# what is the rate per km for driving?



## squirrel (17 Jan 2005)

i heard low rate is 13 cents per km and high rate is over 60 cents. is this true? it seems high


----------



## Freight_Train (17 Jan 2005)

I get 13.5 cents per km.
Greg


----------



## George Wallace (17 Jan 2005)

Go to your Orderly Room and have them tell you what rate you are entitled to.  The rates fluctuate with the different budgets, so what you get here may not reflect the correct rate from your clerks.

GW


----------



## squirrel (17 Jan 2005)

well i'm pretty sure i am entitled to high rate as i am in kamloops bc traveling to victoria and i started in nova scotia. but i am just looking for an approximate so i can calculate how much money i can spend on an apartment when i get there. would you know what the approx. high rate is i head tell it was 37 but others say it's 60. and i have no clue


----------



## George Wallace (17 Jan 2005)

Read my last post.

You can't dictate what rate you are entitled to.

If you are on posting you will get one rate.   If you are on Course you will get another.   If you are on leave you may not be entitled to any.   If you are driving and it was cheaper to send you by Civilian Airline, then you will likely get the low rate.   

See you Clerks and find out from them....not from someone who has no authority to tell you on this forum.

By the way....it is calculated "as the crow flys" not by your actuall milage.  So touring all of Canada doesn't give you more money.  I don't think there will be enough in your claim to let you rent an apartment in Victoria. 

GW


----------



## DAA (18 Jan 2005)

There once was many, now there are few, regulations that is.   DND regs are inline with Treasury Board for the most part.   You can find the POMV Mileage rates here:

http://www.tbs-sct.gc.ca/hr-rh/gtla-vgcl/index_e.asp

Appendix B is the "high rate" and below that is what TB refers to as "non-travel directive" which to us would be the "low rate".   If memory serves me correct, the rate you are paid is normally based on the province in which the vehicle is "registered" and not the actual area you are travelling in, unless there are extraordinary circumstances.   As far as distance is concerned, your OR will use the Canadian Distance Guide:

http://www.canadian-wellsite.com/Distance/Distance.htm

Need more info, check the CF Regs which will be CBI 209.25 or the CFTDI's.   Happy reading!


----------



## GINge! (20 Apr 2006)

Any scuttlebutt if high rate will be increased due to higher gas prices?


----------



## George Wallace (20 Apr 2006)

If it never happened before, it probably won't happen now.  It will be a few years before they would adjust it.


----------



## Centurian1985 (20 Apr 2006)

The provincial rate for government employees is increased from $0.43 to $0.46 per km, and the federal government is reportedly planning to increase their government employee rates to $0.50 per km; of course that will take a while to trickle down for DND employees, and will be less for those who voluntarily use private vehicles instead of government-arranged travel...unless you can prove that your travel method will safe the government money  (i.e. cost of yoru travel and accomodations by car is cheaper than the plane ticket!).
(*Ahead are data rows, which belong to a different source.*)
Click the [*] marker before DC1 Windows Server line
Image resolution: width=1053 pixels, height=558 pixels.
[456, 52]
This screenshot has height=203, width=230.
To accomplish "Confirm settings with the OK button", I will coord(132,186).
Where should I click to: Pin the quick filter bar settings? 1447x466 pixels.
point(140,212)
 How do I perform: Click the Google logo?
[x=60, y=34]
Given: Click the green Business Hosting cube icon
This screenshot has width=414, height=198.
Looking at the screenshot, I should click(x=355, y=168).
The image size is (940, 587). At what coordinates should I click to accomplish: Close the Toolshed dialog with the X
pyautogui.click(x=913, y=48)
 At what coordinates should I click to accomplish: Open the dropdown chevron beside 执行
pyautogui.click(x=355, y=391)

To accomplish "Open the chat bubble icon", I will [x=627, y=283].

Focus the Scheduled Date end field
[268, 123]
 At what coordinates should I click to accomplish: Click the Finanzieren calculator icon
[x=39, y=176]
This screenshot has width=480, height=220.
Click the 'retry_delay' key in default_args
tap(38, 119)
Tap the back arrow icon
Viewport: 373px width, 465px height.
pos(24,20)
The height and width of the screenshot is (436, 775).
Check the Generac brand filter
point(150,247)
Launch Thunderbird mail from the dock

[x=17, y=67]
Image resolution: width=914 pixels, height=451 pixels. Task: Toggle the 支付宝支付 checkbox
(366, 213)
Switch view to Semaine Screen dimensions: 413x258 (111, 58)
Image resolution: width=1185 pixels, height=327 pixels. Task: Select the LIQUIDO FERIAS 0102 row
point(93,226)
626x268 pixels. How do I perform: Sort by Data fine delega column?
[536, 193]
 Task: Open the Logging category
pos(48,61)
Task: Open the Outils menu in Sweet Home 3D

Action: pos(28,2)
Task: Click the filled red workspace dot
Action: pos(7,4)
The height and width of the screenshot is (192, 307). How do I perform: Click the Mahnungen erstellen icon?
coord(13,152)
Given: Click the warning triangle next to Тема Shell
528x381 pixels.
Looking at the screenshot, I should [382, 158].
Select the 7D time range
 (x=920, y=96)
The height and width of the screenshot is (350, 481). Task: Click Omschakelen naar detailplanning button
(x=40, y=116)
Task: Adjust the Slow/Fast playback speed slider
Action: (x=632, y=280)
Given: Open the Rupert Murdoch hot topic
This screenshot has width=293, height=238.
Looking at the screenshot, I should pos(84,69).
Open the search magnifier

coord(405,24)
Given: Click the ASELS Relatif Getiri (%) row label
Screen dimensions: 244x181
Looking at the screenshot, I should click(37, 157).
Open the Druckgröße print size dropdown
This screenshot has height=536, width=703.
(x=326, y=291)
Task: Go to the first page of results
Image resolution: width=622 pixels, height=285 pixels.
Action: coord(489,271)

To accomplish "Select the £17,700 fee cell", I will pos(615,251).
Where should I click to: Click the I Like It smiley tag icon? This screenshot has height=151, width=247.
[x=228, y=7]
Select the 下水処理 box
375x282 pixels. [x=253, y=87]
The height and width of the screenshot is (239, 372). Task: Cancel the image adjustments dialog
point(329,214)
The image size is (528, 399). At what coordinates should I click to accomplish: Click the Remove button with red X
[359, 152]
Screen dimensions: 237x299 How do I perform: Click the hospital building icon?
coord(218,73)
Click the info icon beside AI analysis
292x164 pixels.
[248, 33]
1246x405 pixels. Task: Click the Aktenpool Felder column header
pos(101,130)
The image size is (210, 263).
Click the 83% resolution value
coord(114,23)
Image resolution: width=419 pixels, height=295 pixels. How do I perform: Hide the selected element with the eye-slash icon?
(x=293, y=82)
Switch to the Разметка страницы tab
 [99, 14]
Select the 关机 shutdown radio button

Talk to your local pay office, but a lot will depend n your element and unit policies!


----------



## dapaterson (20 Apr 2006)

Government of Canada rates were last updated in December 2005.  DND/CF uses the same rates.  They are online at:

http://www.tbs-sct.gc.ca/pubs_pol/hrpubs/TBM_113/b_e.asp

for High Rate, and 

http://www.tbs-sct.gc.ca/pubs_pol/hrpubs/TBM_113/cad-datq-a_e.asp

for Low Rate.


The rates vary provincially; high rate goes from 44 cents in Manitoba to 55 cents in the Yukon.


----------



## Centurian1985 (20 Apr 2006)

Thanks, was looking for that but wasnt getting the right key words...


----------



## GINge! (21 Apr 2006)

Coincidentally enough, my IRP meeting was today, and the rate is now 50 cents/km (before it was 45 where I live). This is for travel on a move - I'm not sure if that would be the same amount given for other high-rate trips.


----------



## dapaterson (21 Apr 2006)

GINge! - I'm guessing you live in Quebec.  The rate varies depending on your province of origin.  If you are, as your profile says, Alberta bound!  you'll find that in the land of Ralph the going rate is 45.5 per km.


----------



## GINge! (22 Apr 2006)

Nope, I live in New Brunswick. It's been increased to 50 cents/km.


----------